Las siete vidas de Gónzalez-Ruano

A quien no lo conozca acaso le sorprenda los noventa años del autor de este libro. Un dato en sí mismo sin importancia, aunque a mí me parece relevante, teniendo en cuenta que nadie lo habría dicho, a tenor de la vitalidad que destilan sus páginas, más propia de alguien que en sus inicios procurara hacerse un nombre. Me apresuro a aclarar que Marino Gómez Santos ya tiene un nombre, incluso dos apellidos, más que ganados en el teatrillo de las letras, por mucha gente nueva que no lo sepa.

Nacido en Oviedo en 1930, llegó a Madrid a mediados de los cincuenta del pasado siglo para hacer carrera literaria. Atrás dejó una casa confortable en la que no faltaban “cucharitas de plata” y se plantó en Recoletos con un libro sobre Clarín prologado por Gregorio Marañón bajo el brazo. El suyo no era un caso excepcional: muchos antes y después que él tomaron la misma decisión. Se trataba de huir de la grisura provinciana con la idea de hacerse escritor bajo el amparo de los maestros. Uno de estos, ya veterano, al que Marino empezó a tratar nada más llegar a la capital, fue César González-Ruano, por entonces el periodista mejor pagado de la prensa franquista, además de una figura consagrada y dueño de una leyenda negra ganada a pulso desde que, aún joven, llamaba a los cafés preguntando por su nombre para darse a conocer, cuando no insultaba a Cervantes. Aquel primer encuentro, que el afamado columnista consagró sin muchos preliminares, iba a convertirse en la relación tutelar entre un “profesional de la escritura”, que despachaba no menos de cinco artículos a diario, y un aspirante a literato que, a falta de experiencia, atesoraba un fino olfato para moverse entre los gigantes de las letras o la ciencia, y un oído prodigioso para captar la voz interior de cada uno de ellos.

"Marino es de las pocas autoridades vivas que pueden hablar de Ruano en primera persona"

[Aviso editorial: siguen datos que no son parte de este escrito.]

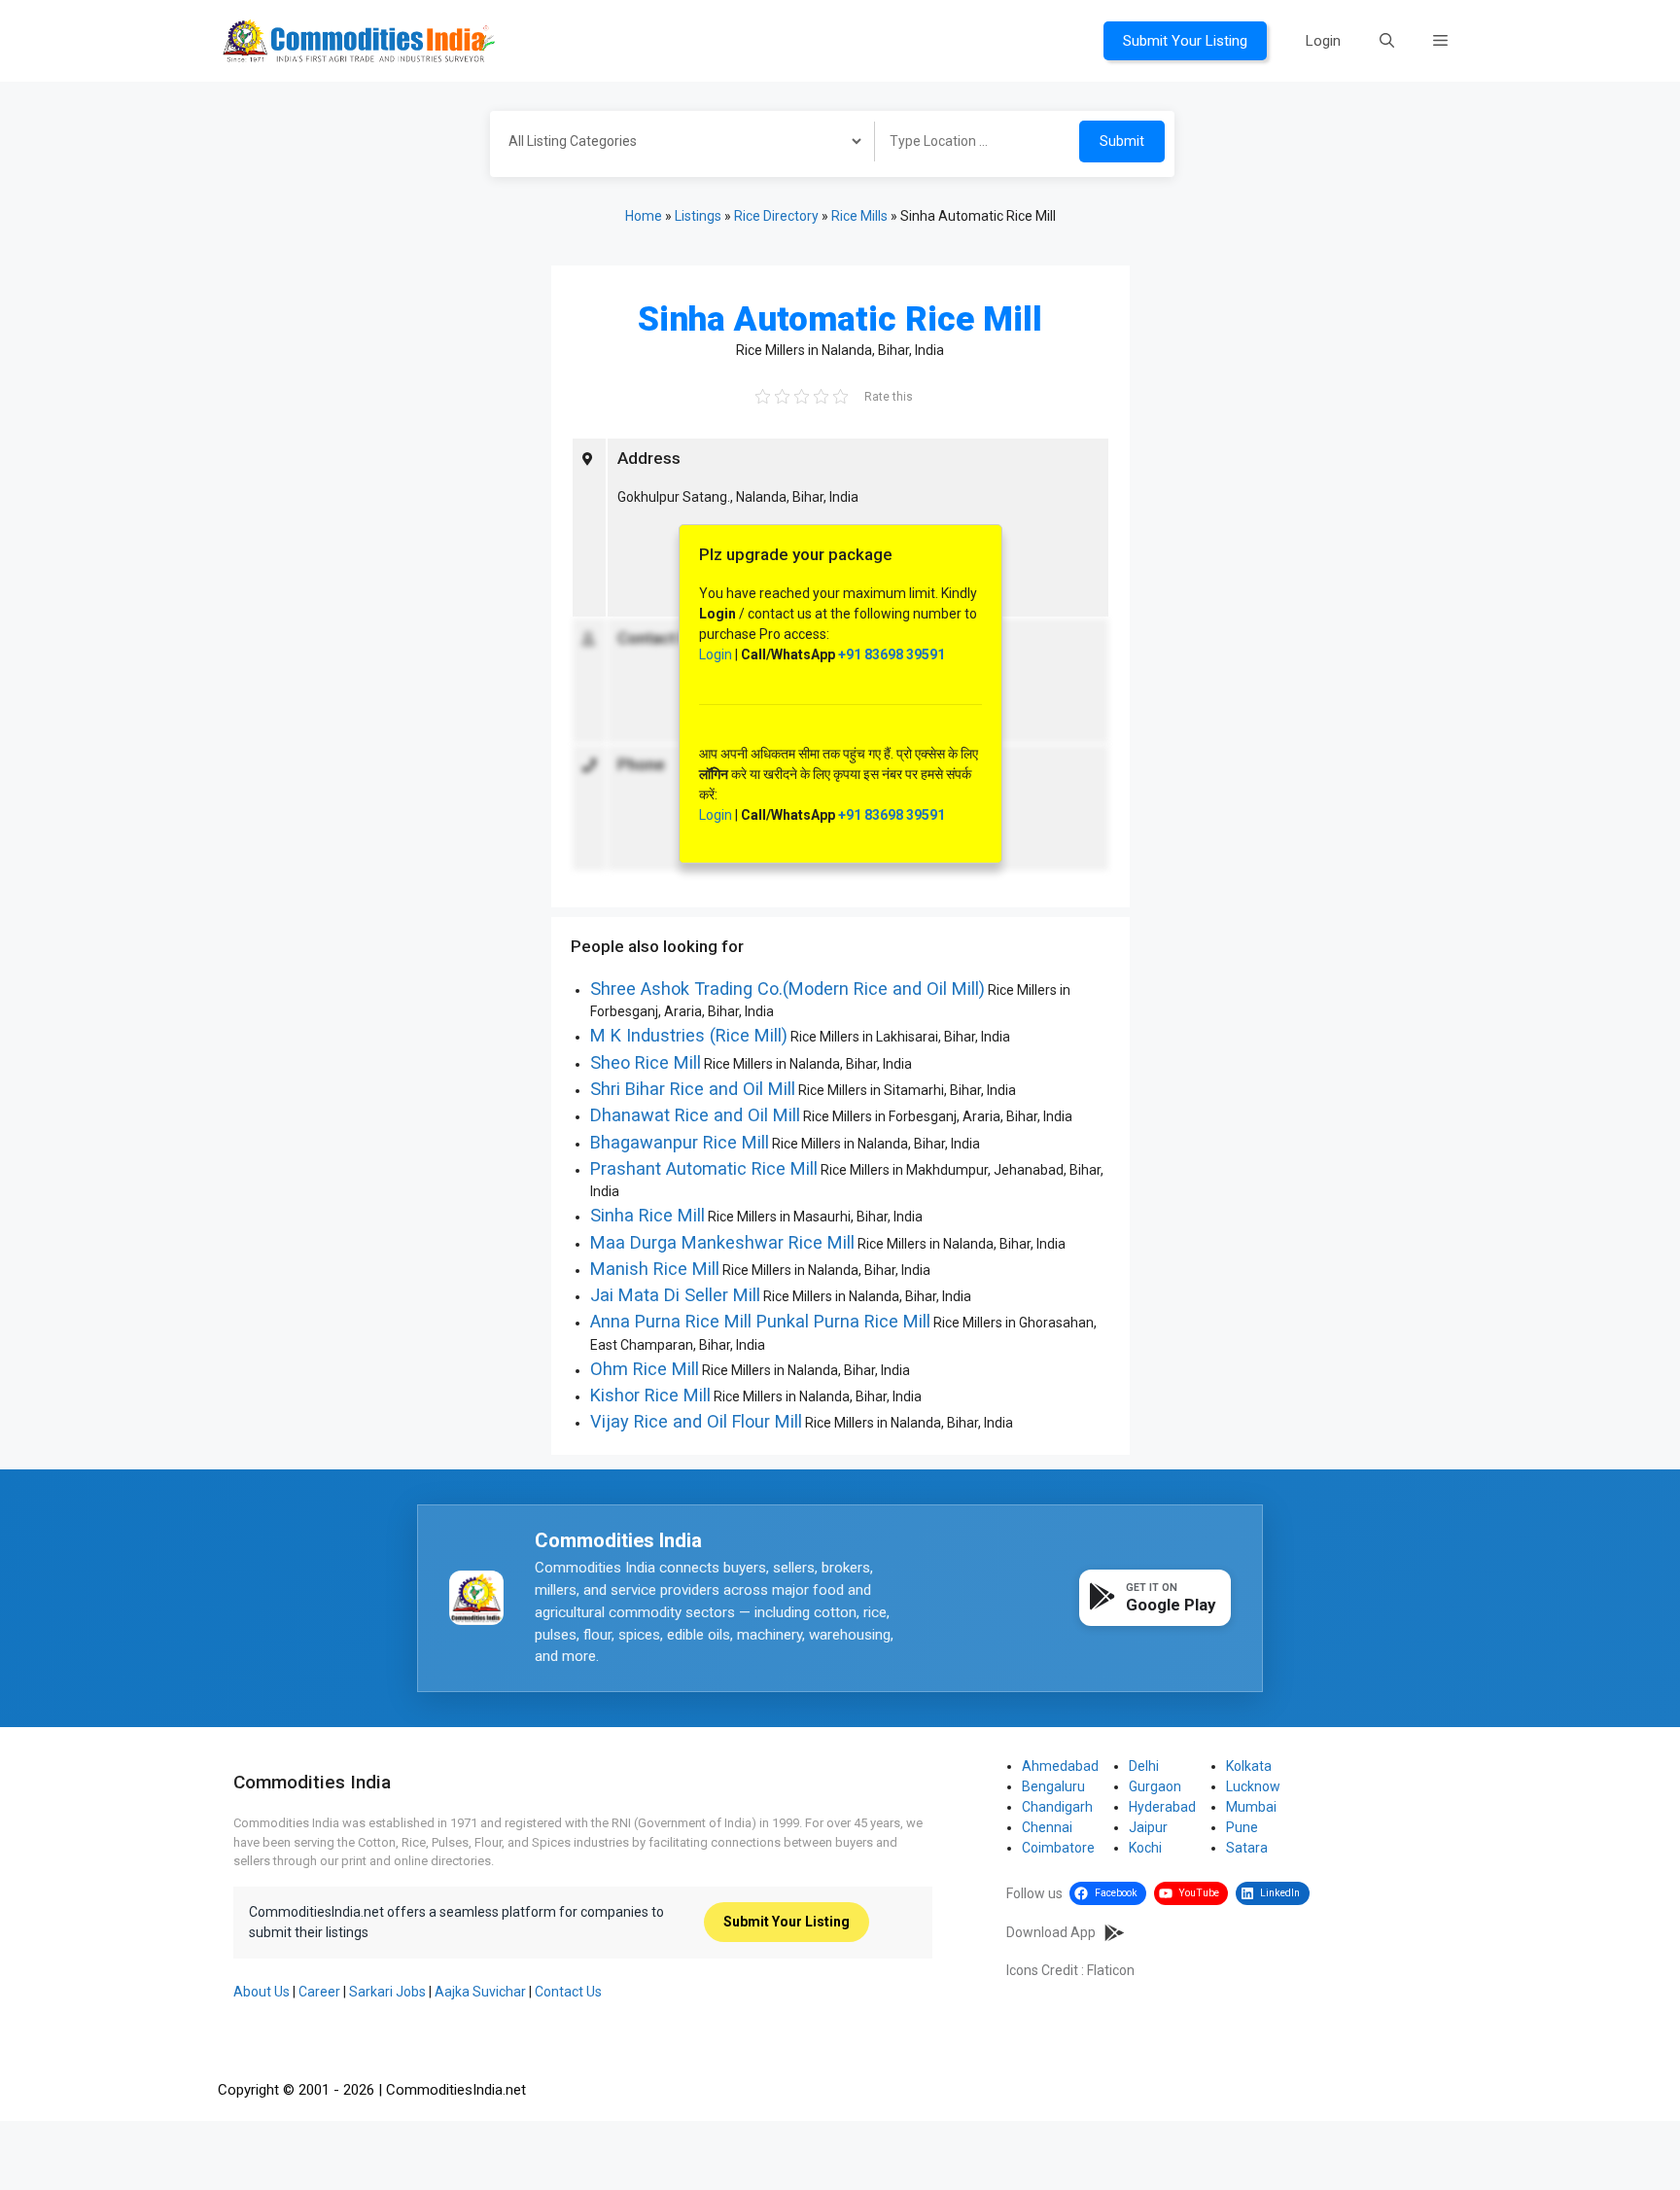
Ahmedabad (1060, 1766)
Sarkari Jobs (387, 1991)
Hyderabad (1162, 1807)
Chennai (1047, 1827)
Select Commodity (675, 144)
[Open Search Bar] (1387, 40)
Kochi (1145, 1847)
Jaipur (1148, 1827)
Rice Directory (776, 216)
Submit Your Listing (1185, 41)
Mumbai (1251, 1807)
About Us (261, 1991)
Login (1323, 41)
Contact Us (568, 1991)
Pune (1242, 1827)
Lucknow (1253, 1786)
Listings (698, 216)
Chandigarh (1057, 1807)
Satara (1247, 1847)
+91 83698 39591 (891, 654)
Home (643, 216)
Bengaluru (1053, 1786)
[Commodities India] (359, 40)
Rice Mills (859, 216)
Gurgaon (1155, 1786)
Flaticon (1111, 1970)
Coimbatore (1058, 1847)
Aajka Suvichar (480, 1991)
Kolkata (1249, 1766)
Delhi (1144, 1766)
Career (319, 1991)
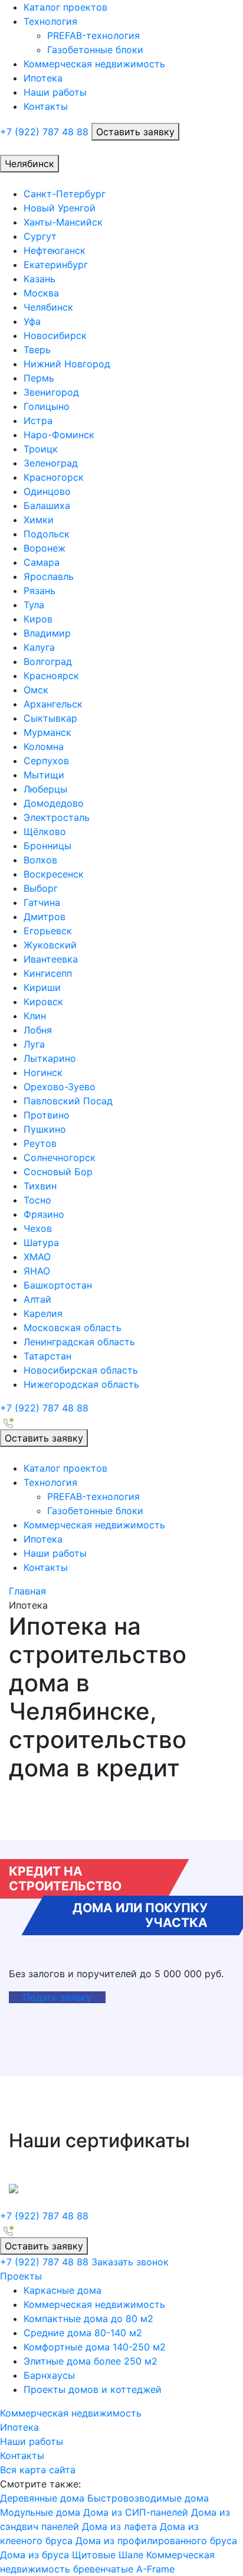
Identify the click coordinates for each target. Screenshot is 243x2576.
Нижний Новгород (67, 364)
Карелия (43, 1313)
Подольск (47, 534)
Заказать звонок (130, 2262)
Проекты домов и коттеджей (93, 2389)
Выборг (41, 888)
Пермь (39, 378)
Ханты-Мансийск (63, 222)
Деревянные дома (42, 2498)
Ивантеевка (51, 959)
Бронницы (47, 846)
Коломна (44, 746)
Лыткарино (50, 1058)
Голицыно (47, 406)
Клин (35, 1016)
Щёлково (45, 831)
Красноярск (51, 676)
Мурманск (47, 732)
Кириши (42, 987)
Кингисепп (48, 973)
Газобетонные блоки (95, 50)
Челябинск (48, 307)
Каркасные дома (62, 2290)
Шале (131, 2555)
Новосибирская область (81, 1370)
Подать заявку (57, 1997)
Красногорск (54, 477)
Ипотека (43, 78)
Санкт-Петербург (65, 194)
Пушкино (45, 1129)
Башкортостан (58, 1285)
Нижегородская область (81, 1384)
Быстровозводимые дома (148, 2498)
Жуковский (50, 945)
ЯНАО (37, 1271)
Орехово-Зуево (60, 1087)
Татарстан (47, 1356)
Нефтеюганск (55, 250)
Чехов (38, 1228)
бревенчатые (103, 2569)
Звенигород (51, 392)
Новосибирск (55, 335)
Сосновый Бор (58, 1172)
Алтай (37, 1299)
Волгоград (48, 661)
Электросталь (57, 817)
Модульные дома (40, 2512)
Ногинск (43, 1072)
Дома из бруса (34, 2555)
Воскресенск (54, 874)
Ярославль (49, 576)
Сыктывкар (50, 718)
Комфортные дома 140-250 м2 (95, 2347)
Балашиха (47, 505)
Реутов (40, 1143)
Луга (34, 1044)
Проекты (21, 2276)
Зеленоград (51, 463)
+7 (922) (44, 132)
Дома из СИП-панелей (135, 2512)
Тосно (37, 1200)
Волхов (40, 860)
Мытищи (44, 775)
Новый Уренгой (60, 208)
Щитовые (94, 2555)
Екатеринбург (56, 264)
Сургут (40, 236)
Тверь (37, 350)
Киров (38, 619)
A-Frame (155, 2569)
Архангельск (53, 704)
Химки (39, 520)
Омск (36, 690)
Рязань (39, 590)
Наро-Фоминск (59, 435)
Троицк (41, 449)
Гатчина (42, 902)
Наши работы (55, 92)
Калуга (39, 647)
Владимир (47, 633)
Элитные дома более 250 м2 (90, 2361)
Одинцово (47, 491)
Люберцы (45, 789)
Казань (39, 279)
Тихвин (40, 1186)
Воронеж (44, 548)
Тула (34, 605)
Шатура (41, 1242)
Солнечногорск (60, 1157)
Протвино (47, 1115)
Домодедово (54, 803)
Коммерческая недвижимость (94, 64)
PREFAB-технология (93, 35)
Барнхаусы (49, 2375)
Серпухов (46, 761)
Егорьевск (48, 931)
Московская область (72, 1327)
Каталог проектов (65, 7)
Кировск (43, 1001)
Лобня (38, 1030)
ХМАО (37, 1257)
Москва (41, 293)
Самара (42, 562)
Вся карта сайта (37, 2470)
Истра (38, 420)
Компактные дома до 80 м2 (88, 2318)
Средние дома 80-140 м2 (83, 2333)
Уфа (32, 321)
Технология (50, 21)
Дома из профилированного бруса (156, 2540)
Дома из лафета (119, 2526)
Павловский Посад (68, 1101)
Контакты (46, 106)
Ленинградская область (79, 1342)
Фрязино (44, 1214)
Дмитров (44, 916)
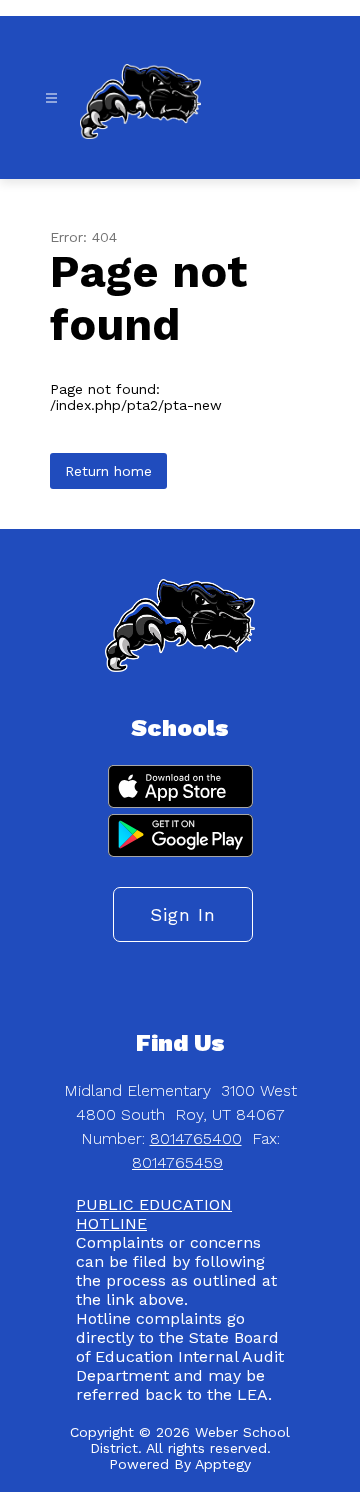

Fruto de ese talento es la benemérita cantidad de entrevistas y biografías que ejecutó a lo largo de sus muchos años de profesión. Desde la que dedicó a su queridísimo Gregorio Marañón, y que le supuso el Premio Nacional de Literatura, hasta las que se centraron en Baroja, Severo Ochoa, el Cordobés y hasta la Reina Victoria. Todos sin duda personalidades destacadas, a las que no se les puede negar interés histórico, pero entre las cuales la de Ruano quizá ostente un rango diferente. Y no sólo porque estamos hablando de un personaje crucial para conocer la Edad de Plata, y tan sugestivo como desconcertante, hasta lo estrafalario incluso, cuya pálida pero ininterrumpida vigencia se debe casi en igual medida a sus admiradores, que, si no han crecido, se han mantenido intactos, y a sus a menudo antipáticos detractores, que, sin escamotearle méritos artísticos, prefieren afearle sus miserias morales, sino porque Marino es de las pocas autoridades vivas que pueden hablar de Ruano en primera persona. Y digo bien, porque el Ruano que Marino nos retrata en este libro es un Ruano hablado, directo y vivencial, lo que constituye para mí uno de los aciertos del libro: es decir, el que pueda vivirse casi más que leerse, detalle que cobra especial significado, un tanto impregnado de nostalgia, en una época que ha ido relegando la oralidad en aras de lo descriptivo o discursivo, quizá como consecuencia de un nuevo egotismo, surgido con las últimas tecnologías e internet.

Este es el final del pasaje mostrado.